Issue 767 (Charlie): originally clarifying what to do about requests that redirect through insecure origins. API has 2 types of requests, background attributionsrc requests and foreground. On requests that are eligible to use ARA, we want ARA only to be used on secure sites and Chromium is trying to move away from powerful features on insecure origins. We got feedback from the security team that we probably don’t want to support ARA on origins that redirect through insecure origins. Once you go through an insecure origin, everything that happens afterward in the redirect chain is tainted. Request from security team that they prefer https only.

For subresources, this should already be automatically upgraded through mixed-content auto-upgrading (e.g., a secure publisher, but a request that routes through an insecure origin/image tags); main thing to consider are the direct navigations. Looking for feedback in case there are use-cases that redirect through http that would be broken. Proposed mitigation is that all registrations will work up until the first insecure redirect.

Brian: can you clarify what we mean by foreground request?

Charlie: in ARA there are two requests: a background request and a navigation/foreground request, this is the top-level navigation that eventually lands on the advertiser.

Brian: would you be able to indicate to the destination that there was an insecure site?

Charlie: could probably use the existing debugging to tell you if you’re a secure site but there was an insecure site beforehand.

Brian: is there any way to communicate this directly?

Charlie: maybe as a header, but it’s not clear that there’s anything that you can do to fix the problem, because the request has already been tainted.

Brian: there are cases where a person might not know that they aren’t insecure.

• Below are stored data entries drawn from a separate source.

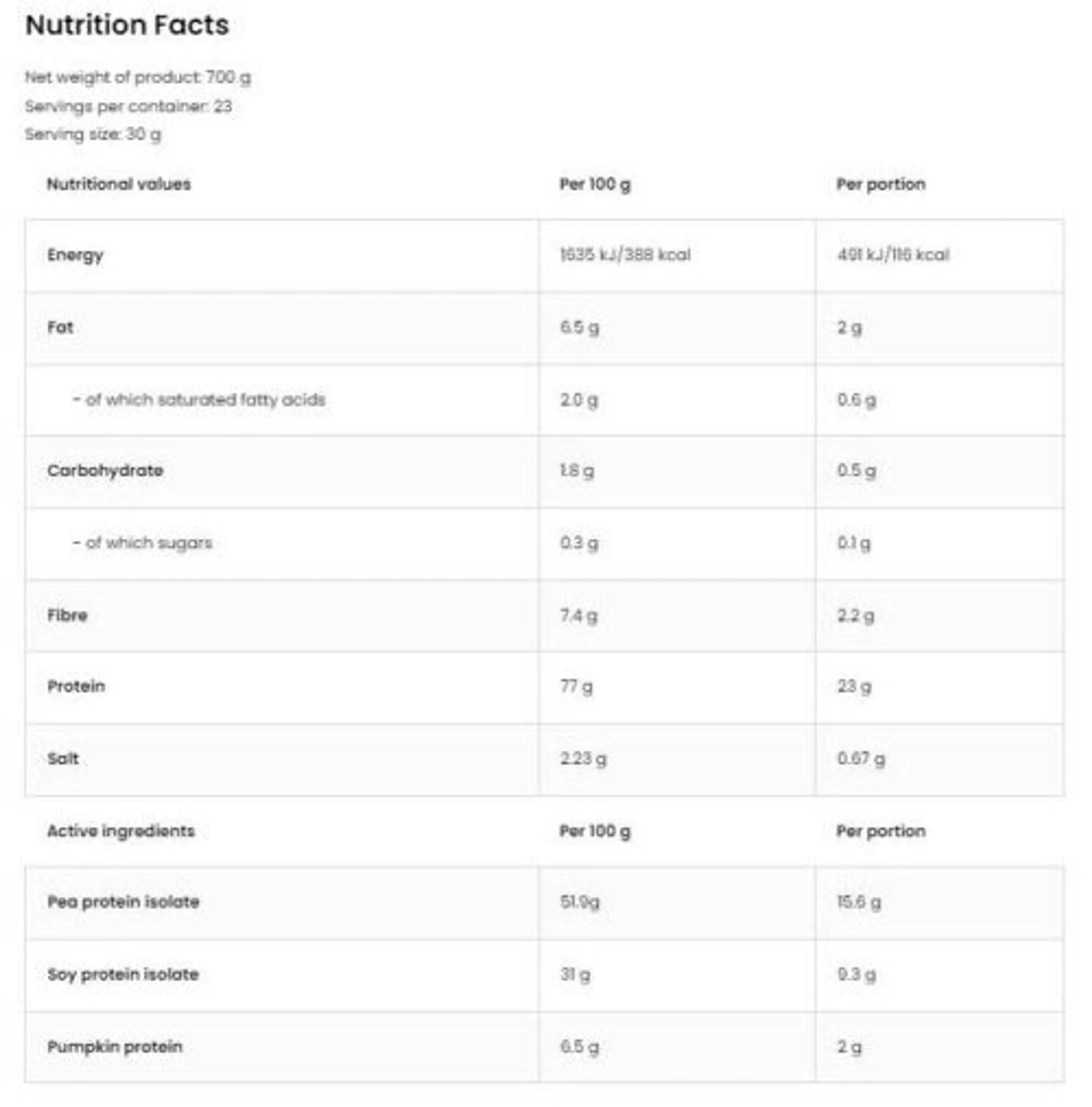
Task: Click the Salt row label
Action: pyautogui.click(x=63, y=759)
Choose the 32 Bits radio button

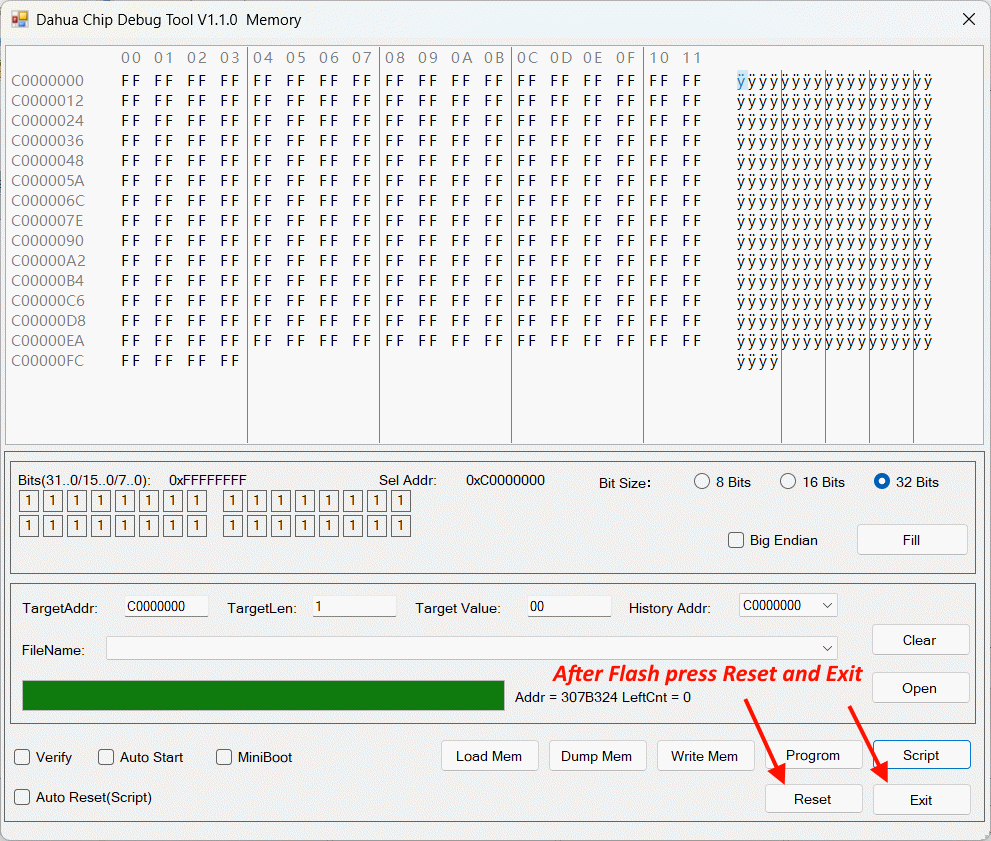pyautogui.click(x=881, y=481)
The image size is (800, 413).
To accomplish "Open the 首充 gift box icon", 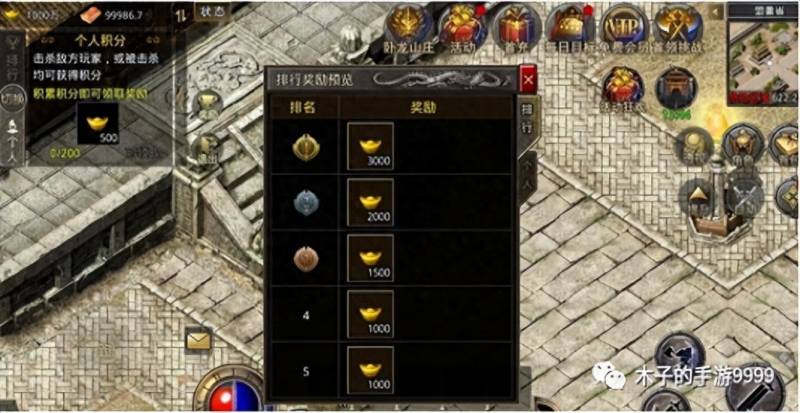I will [516, 27].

Charlie: we could possibly add a header to warn about this. To be clear, this case is already broken, it’s just the HTTPS afterwards that would change.

Issue 705 (Nan)

Nan: Debugging support after 3p deprecation when traditional debugging support is no longer available. We propose an extension to the agg measurement system to send a new debugging report to ad techs. Allow ad-techs to measure noisy events of various events / errors after 3pcd. We propose the source and trigger registrations are augmented w/ two optional fields debug key piece, and debug value. They also form a 128-bit key which form contributions to an aggregate histogram.

If both debug pieces are set in the source/trigger, we will emit a separate event. The browser will reserve the least significant bits to represent the debug code / error code. We’ll publish a list of the supported debug codes when they are ready.

Each debug report will contain a single contribution, key being the source debug piece | trigger debug piece | error, with the value specified at the time the report was generated.

We will bound the L1 contribution across all errors. L1 = 2^16 to align with normal aggregate reporting. We will match the normal report policy in terms of delays, etc.

David Dabbs: Different endpoint. Entirely different stream of mainline aggregatable report. Nothing in the debug info is in the normal aggregatable report.

Everything else follows from normal report? Payload encrypted, etc. Batch them up at various intervals.

Nan: Everything else should be very similar. We will add a new API field in the shared_info so the agg service can distinguish between normal reports.

David Dabbs: Today with ar_debug you can get an unencrypted immediate report. Would this apply?

Nan: No it doesn’t apply

Brian May: There are things that can happen in a campaign very quickly and cause significant financial impacts. If we could set up a mechanism where you could provide an immediate signal, “this campaign ID is having problems”. No more information than that. The campaign can be paused while we wait for the aggregations to catch up to get more details.

Nan: For agg report, we plan on reducing the delays to 0-10 mins. Whether this will be acceptable for your concern.

Brian: Aggregation reports have a minimum batch size needed which implies a delay.

Charlie: Coarse grained signal might cause problems. We could potentially combine with the histograms. We might be able to tolerate smaller batch sizes to have questions answered faster

Brian: filters that were defined that gave us specific insight into aspects of the campaign, that doesn’t expose user / site info

David: Color into the lines of PAA?

Brian: With normal agg, you can have a balanced view of inputs into the reports. For debugging, it’s an unbalanced report that just tells you what specifically having issues.

Charlie: Divorcing from context, making some info coarser grained (e.g. removing the source site)